The low-level details are something you NEED to concentrate on. If you don't care about the low-level details, then you shouldn't use C or C++. That's the point of low-level languages: control over low-level details.
All complex low-level programs are written in C. C is used in every production operating system kernel. C is the language in which systemd is written. It's the language in which pretty much every production web server or network server is written in. It's the language used by pretty much everyone interfacing with hardware.
The Linux kernel isn't an exception. It is the typical case.
>And what about the drawbacks mentioned on the article? 99% of programmers don't need to care about them.
The drawbacks mentioned in the article are major issues. They regularly bite C++ programmers, and are always lurking. You can't just say '99% of programmers don't need to care about them'. The whole point of namespaces in C++ was that you didn't need to care about name clashes. The result of argument-dependent lookup is that instead of getting a linker error on a name clash, like you do in a sane language, you instead can get random weird functions being called, silently.
>Uh? To adapt and evolve to a changing environment. Instead of stagnating and becoming irrelevant.
You've missed the point. You say C++ is so wonderful, but it's one of the languages that today is changing the most in idiom and specification. Since C++11, we're constantly being told about the new 'proper' way of doing things in C++. They're adding new features then going 'oh actually that was a bad idea' in every new revision. If it were so great, why would it be changing so much?
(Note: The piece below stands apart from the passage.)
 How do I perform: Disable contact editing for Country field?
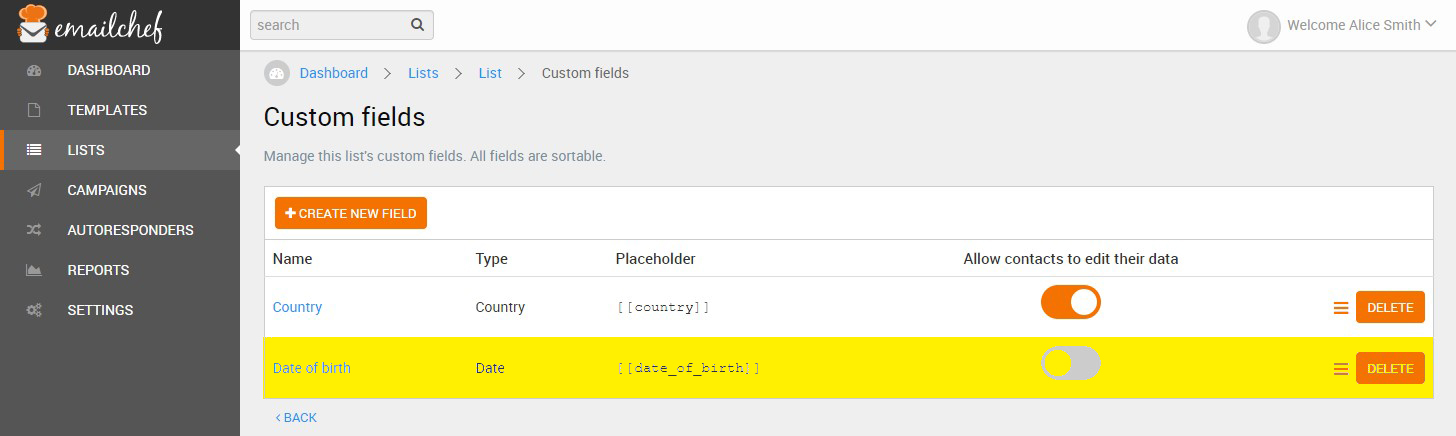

None of its changes are to 'evolve to a changing environment'. In C++11? Sure, they added threads, they added atomics. Pretty hard to argue that it wasn't an evolution to adapt to the new multithreading world. But today C++ still doesn't even have a networking API standardised. It still doesn't have a decent filesystem API. It can't even adapt to the world that existed when it was FIRST standardised, back in 1996. How is anything they're doing adapting to the world of today?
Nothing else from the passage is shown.